··· INFORMATION SHOWN

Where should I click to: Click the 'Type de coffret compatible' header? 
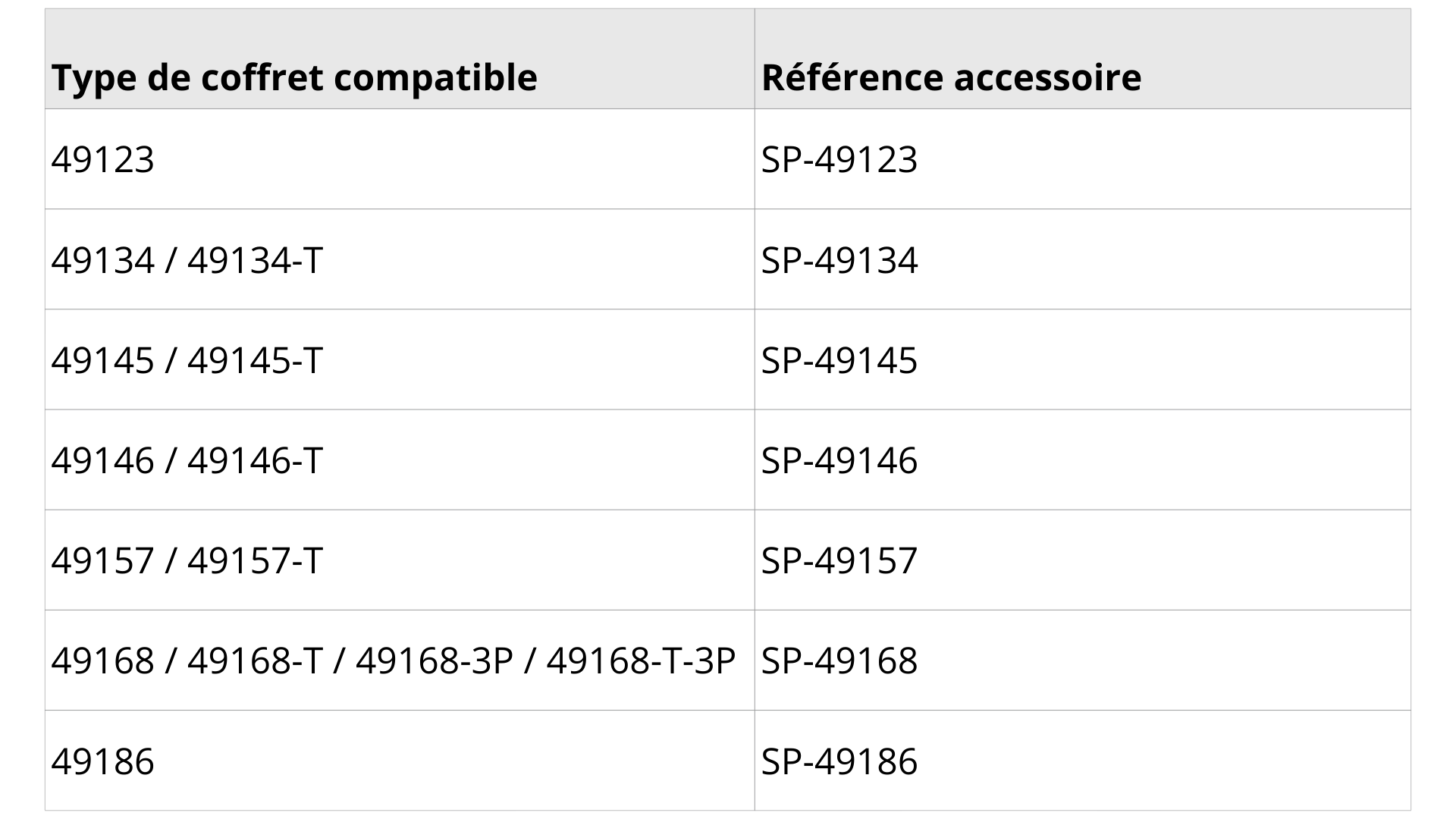click(400, 59)

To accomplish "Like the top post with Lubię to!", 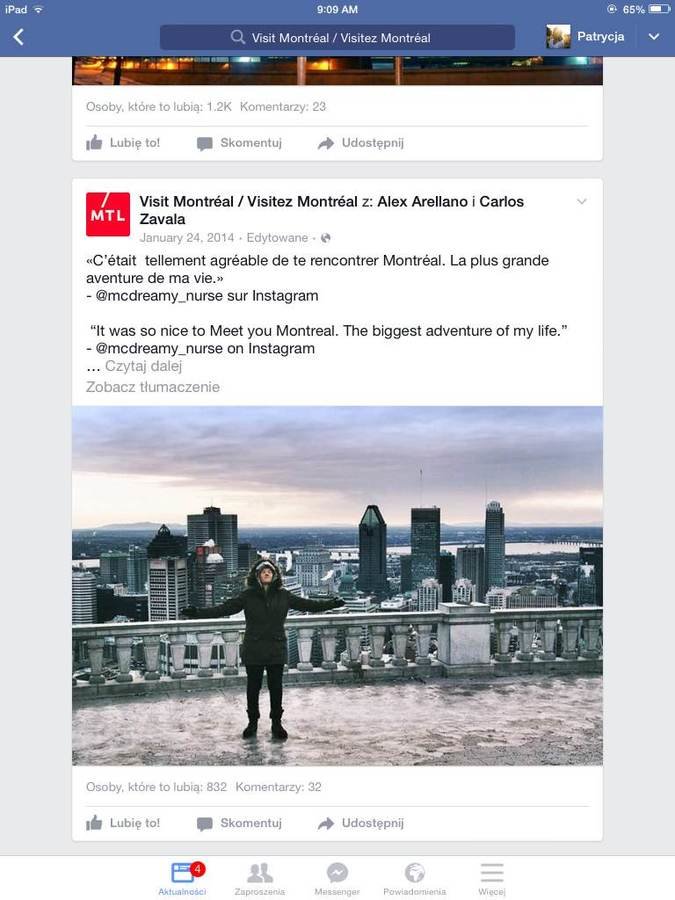I will [x=123, y=143].
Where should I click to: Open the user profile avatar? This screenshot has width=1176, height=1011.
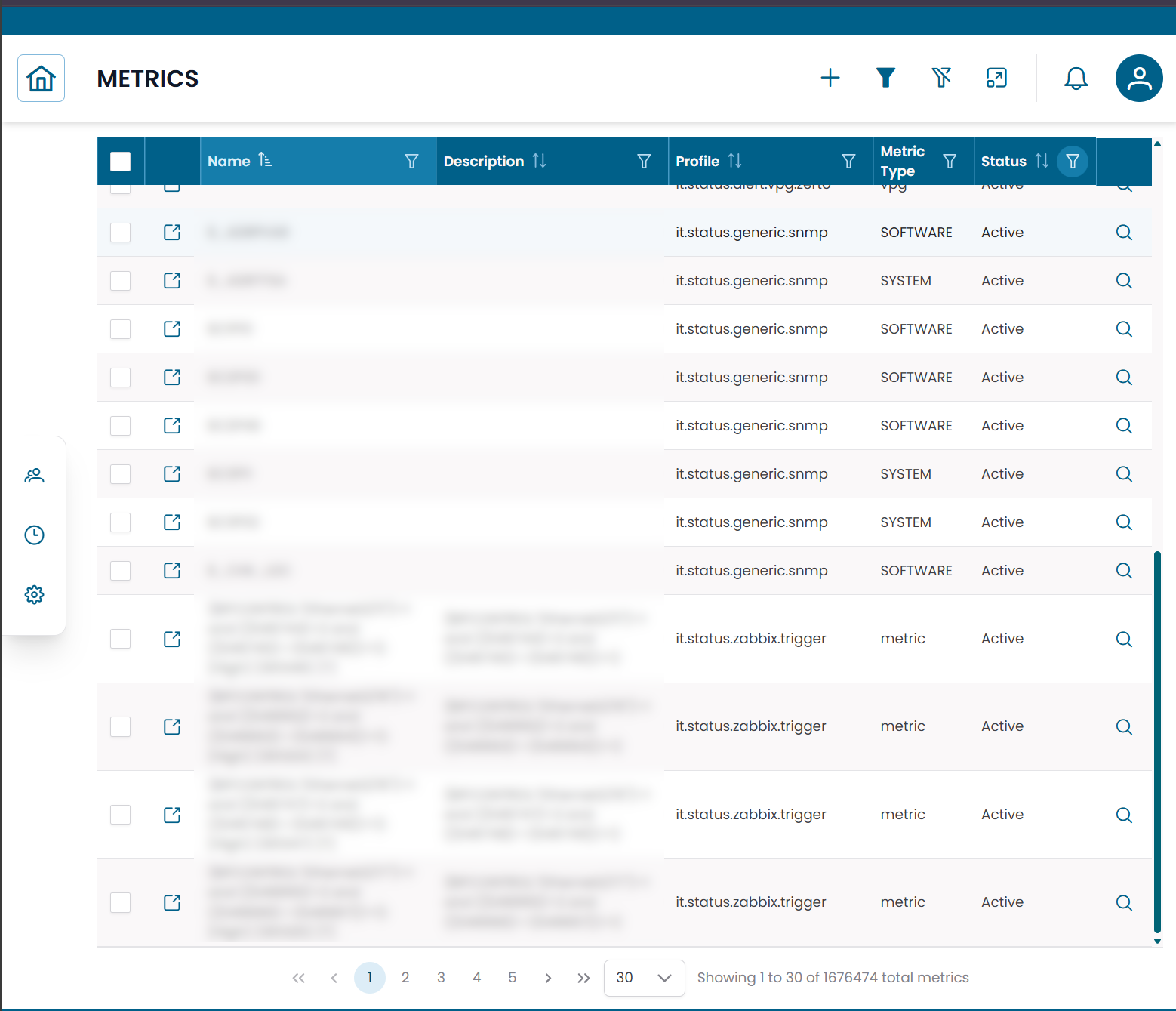tap(1138, 78)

······

Please retype the lines from the one containing "Where should I click to: Open" through the last line of the records above, exactly as written, and leave out any pictures.

#### PROBLEM SOLUTION:
Where should I click to: Open the user profile avatar? This screenshot has width=1176, height=1011.
tap(1138, 78)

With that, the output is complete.